▶ [Problem requirements]:
Print the listing below word for word, from its first line through the line that contains "click(876, 38)", including that line. Leave out the pictures.

--- begin Records for the task ---

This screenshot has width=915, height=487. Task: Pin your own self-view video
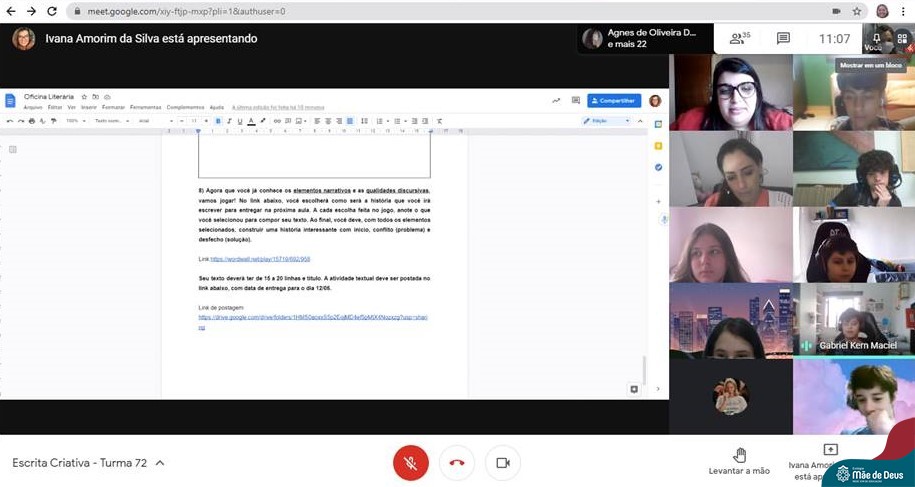click(876, 38)
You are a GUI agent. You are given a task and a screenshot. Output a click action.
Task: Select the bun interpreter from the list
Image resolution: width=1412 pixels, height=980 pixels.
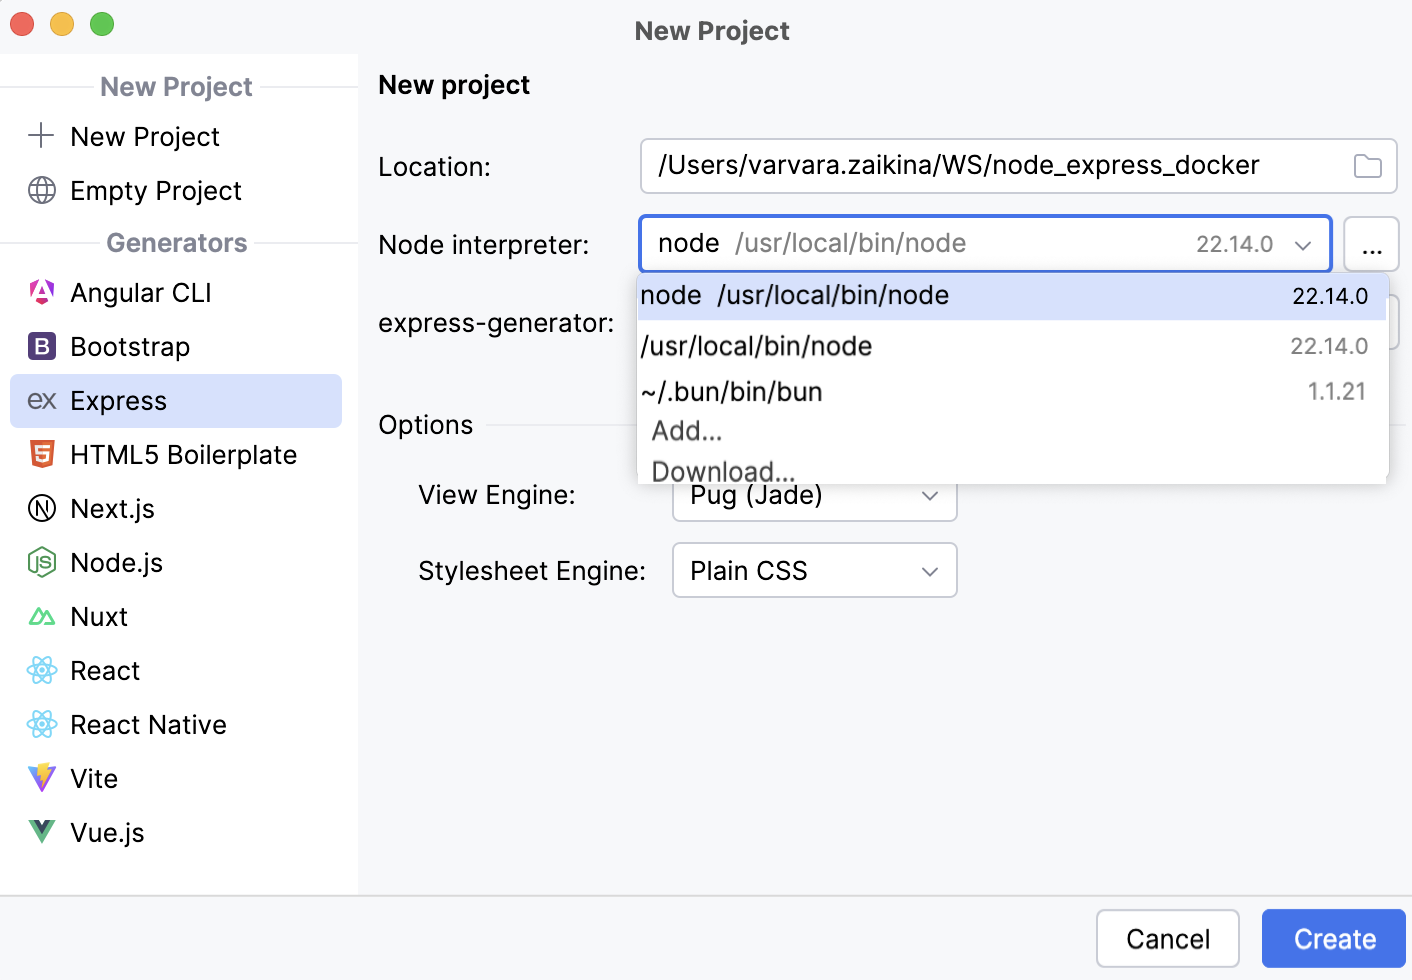[731, 391]
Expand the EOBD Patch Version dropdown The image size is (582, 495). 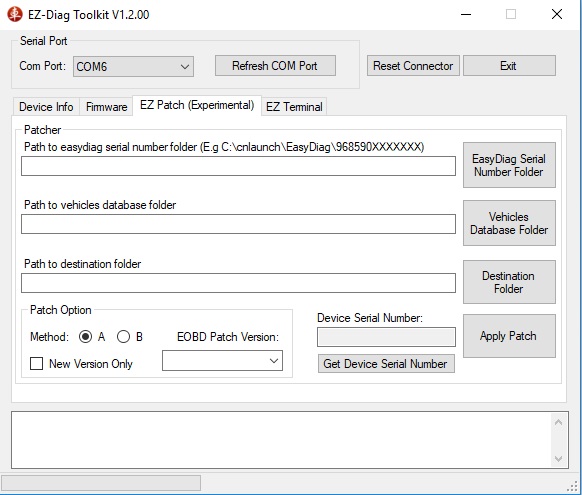(222, 361)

--- end Records for the task ---

▶ [Output]:
This screenshot has width=915, height=487. Task: Pin your own self-view video
click(876, 38)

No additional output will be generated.